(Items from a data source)

========================================

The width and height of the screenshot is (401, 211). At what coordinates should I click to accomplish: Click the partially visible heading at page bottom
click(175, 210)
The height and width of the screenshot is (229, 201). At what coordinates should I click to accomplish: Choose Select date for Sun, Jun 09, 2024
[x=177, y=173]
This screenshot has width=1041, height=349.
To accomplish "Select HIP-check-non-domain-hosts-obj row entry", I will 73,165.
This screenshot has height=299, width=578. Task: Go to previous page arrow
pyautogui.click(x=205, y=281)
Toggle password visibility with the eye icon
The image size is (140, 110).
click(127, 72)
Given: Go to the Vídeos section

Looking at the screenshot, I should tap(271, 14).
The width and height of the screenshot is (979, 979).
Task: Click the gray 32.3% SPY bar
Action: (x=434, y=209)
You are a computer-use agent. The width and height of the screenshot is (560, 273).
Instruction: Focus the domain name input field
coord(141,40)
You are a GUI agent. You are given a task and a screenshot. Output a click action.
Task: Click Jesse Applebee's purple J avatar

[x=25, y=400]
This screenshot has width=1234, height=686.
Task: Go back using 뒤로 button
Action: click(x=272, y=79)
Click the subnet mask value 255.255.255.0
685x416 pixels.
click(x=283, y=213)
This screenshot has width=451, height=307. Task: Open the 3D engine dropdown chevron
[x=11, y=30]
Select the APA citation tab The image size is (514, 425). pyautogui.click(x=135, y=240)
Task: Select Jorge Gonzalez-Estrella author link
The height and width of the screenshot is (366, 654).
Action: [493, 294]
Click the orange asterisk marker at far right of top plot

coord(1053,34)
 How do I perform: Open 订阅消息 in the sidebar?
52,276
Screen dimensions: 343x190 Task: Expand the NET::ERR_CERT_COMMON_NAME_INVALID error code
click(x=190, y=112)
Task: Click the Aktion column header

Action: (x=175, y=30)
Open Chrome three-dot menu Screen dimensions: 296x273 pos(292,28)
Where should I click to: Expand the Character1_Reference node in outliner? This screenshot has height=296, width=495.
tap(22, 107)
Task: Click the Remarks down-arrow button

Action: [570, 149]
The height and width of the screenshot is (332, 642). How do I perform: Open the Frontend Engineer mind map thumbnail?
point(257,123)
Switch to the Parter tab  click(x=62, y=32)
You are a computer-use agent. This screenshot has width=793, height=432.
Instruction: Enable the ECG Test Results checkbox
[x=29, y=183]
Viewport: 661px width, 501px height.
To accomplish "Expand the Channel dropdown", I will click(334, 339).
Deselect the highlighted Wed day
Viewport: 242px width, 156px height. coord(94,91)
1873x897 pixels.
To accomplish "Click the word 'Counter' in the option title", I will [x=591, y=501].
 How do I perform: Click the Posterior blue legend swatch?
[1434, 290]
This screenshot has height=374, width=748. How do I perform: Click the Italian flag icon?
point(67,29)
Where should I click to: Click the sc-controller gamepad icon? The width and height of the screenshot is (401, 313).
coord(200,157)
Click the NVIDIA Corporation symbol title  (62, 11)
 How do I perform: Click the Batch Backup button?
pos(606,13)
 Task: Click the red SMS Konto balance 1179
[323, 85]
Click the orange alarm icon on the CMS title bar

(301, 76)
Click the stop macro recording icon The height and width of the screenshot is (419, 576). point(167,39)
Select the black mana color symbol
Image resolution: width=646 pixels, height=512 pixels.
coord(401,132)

========================================

#### TASK OBJECTIVE
Return the lines above that include the string "agent".

#### OUTPUT OF THE EXERCISE
You are a computer-use agent. The width and height of the screenshot is (560, 273).
You are a GUI agent. You are given a task and a screenshot. Output a click action.
You are a computer-use agent. This screenshot has width=793, height=432.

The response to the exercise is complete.